When people think of Christmas and the Bible, minds are immediately drawn to the much beloved passage in Luke 2—the only Gospel and text in the New Testament that details the night of Jesus’s birth.
Many of us probably recall growing up and watching the Charlie Brown Christmas Special when Linus—after having the stage lights dimmed and dropping his security blanket—quotes from Luke chapter 2 for all the Peanuts gang. The typically melancholic Charlie Brown, especially, was joyfully reminded of the true meaning of Christmas following days of disenchantment with all the commotion of modern commercialism in the form of gift lists, decoration contests, and school plays. This cartoon is still a favorite of so many today, even as adults, and it is rather surprising that such an explicitly Christ-centered story of Christmas continues to run annually on network television.

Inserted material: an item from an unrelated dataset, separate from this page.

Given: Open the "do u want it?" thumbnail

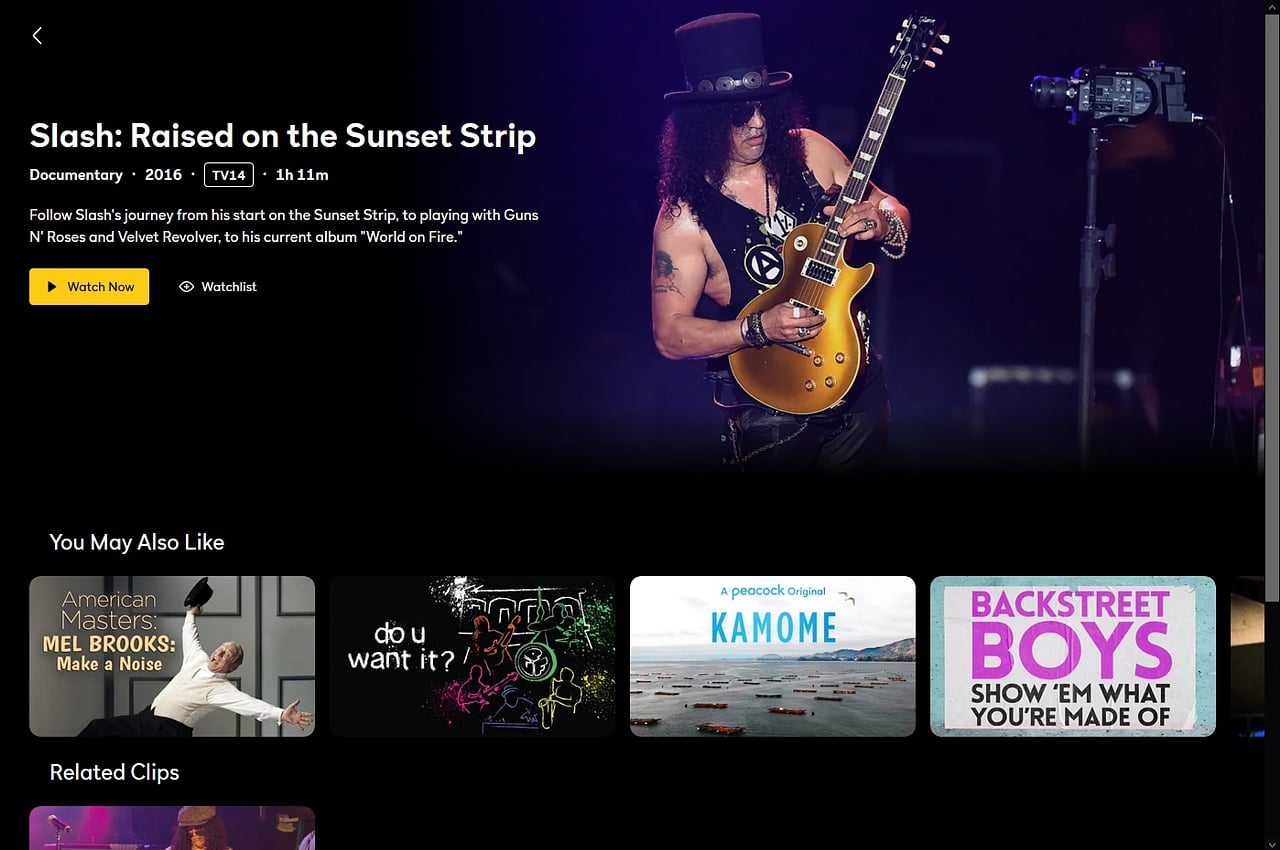Looking at the screenshot, I should pos(472,656).
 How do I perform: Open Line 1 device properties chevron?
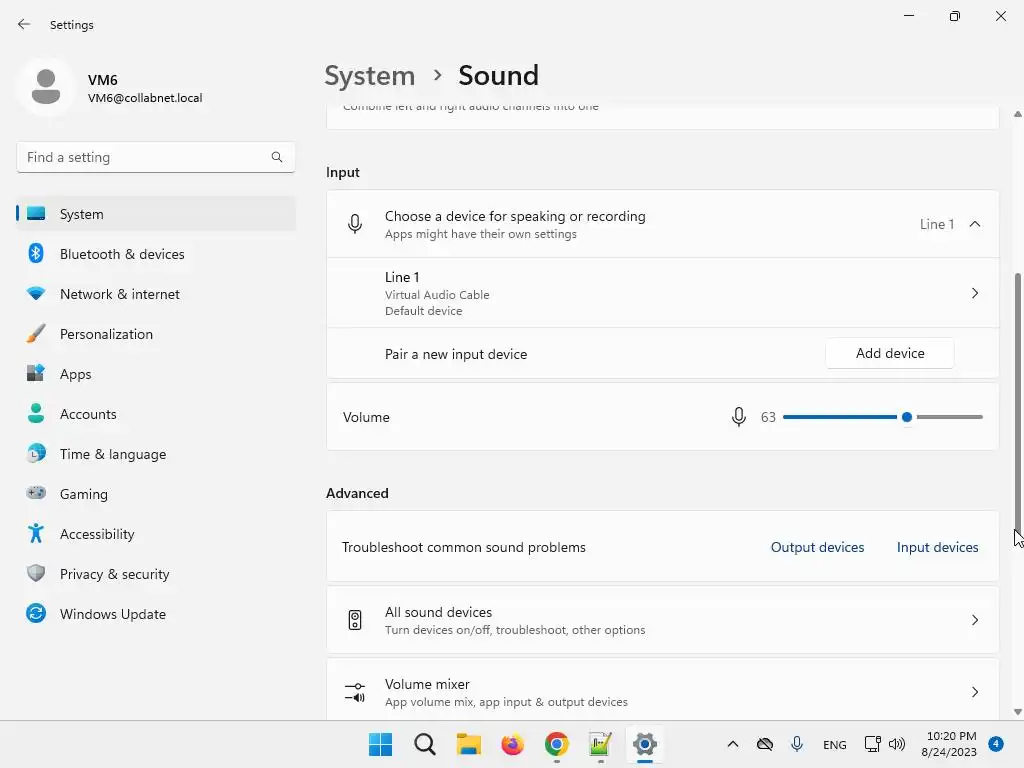click(x=975, y=293)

This year, our advent devotional series will focus in on Luke 2, walking step-by-step and verse-by-verse through the entire chapter as we journey toward the celebration of Christmas Day. We will see the coming of Jesus through the eyes of Mary and Joseph, the shepherds, the angels, and many others, and we will enter the hope of a people waiting in sin’s exile under the weight of oppression for the promised arrival of a King and a Kingdom of righteousness.
Starting tomorrow, and following an ancient contemplative practice of prayerful reading known as lectio divina, each devotional that magnifies a verse or two will be accompanied by a brief devotional commentary and reflection and conclude with a guided prayer that we can all pray together as a DBU Family to treasure and store its message in our hearts.

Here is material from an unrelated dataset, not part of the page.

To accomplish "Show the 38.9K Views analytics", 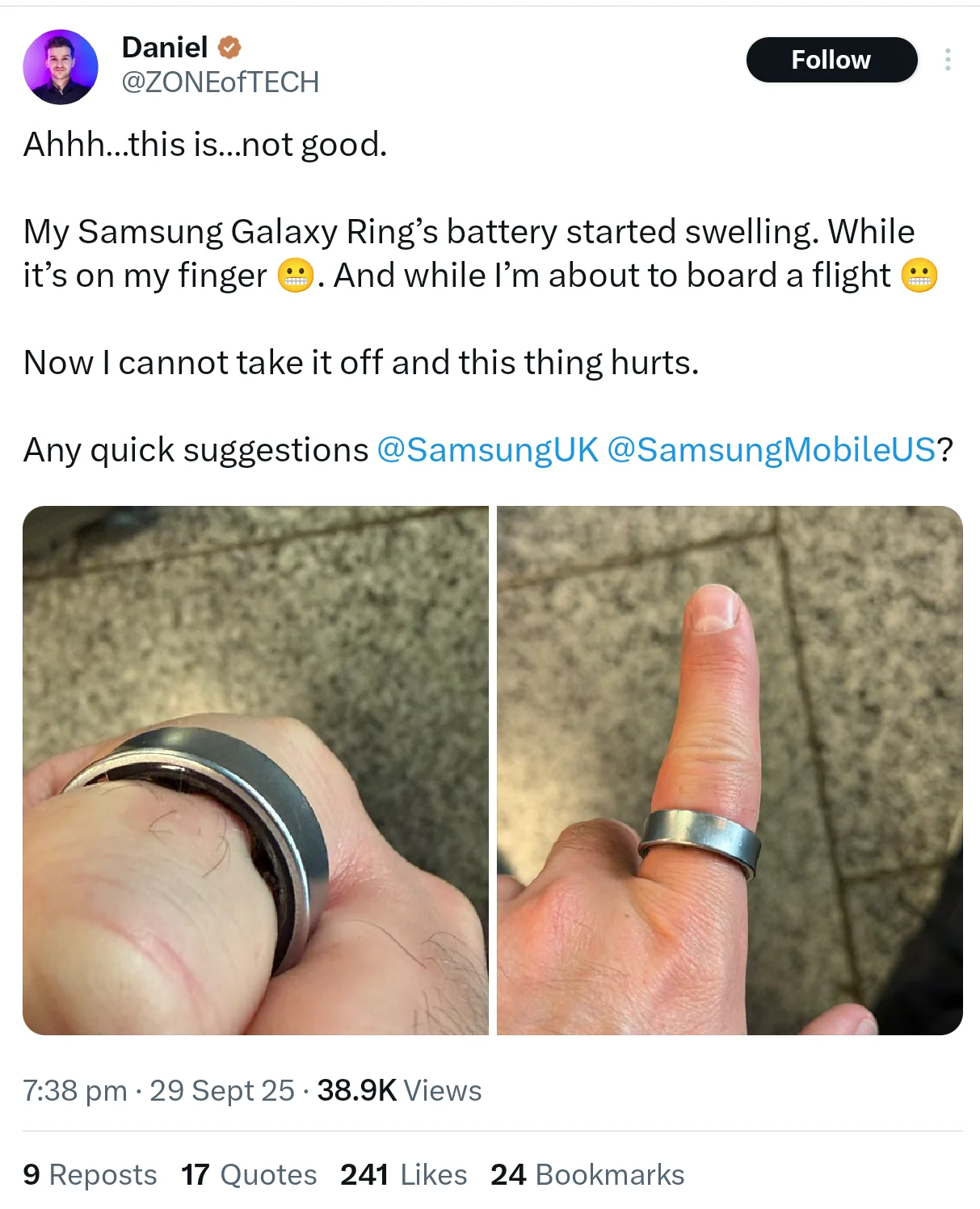I will (x=399, y=1091).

We sincerely hope these devotionals will help us all, even as we enjoy all the delightful music, the delicious food, decorous lights, and beloved family traditions to remember the true meaning of Christmas: the coming of good news and great joy for a world that still so desperately needs it.
Read Luke 2:1-40.
Prayer
Father, thank you for sending your Son for the world, not only for the Jews but for all people who live in exile in a fallen world. Bless our souls by Your Spirit over the coming weeks as we daily turn our attention to Scripture and to the life of Your Holy Word made flesh, who dwelt among us, and who invaded darkness with His light and death with His life.
As we remember Your merciful plan of salvation, may it fill us with a fresh hope this season in what You have done, what You are doing, and what You will do for all whose trust is in You. Soften callous hearts, call back wayward sons and daughters, fill the doubtful with faith, and encourage hearts weighed down with many sorrows and troubles by the Good News that God so loved the world.
Amen.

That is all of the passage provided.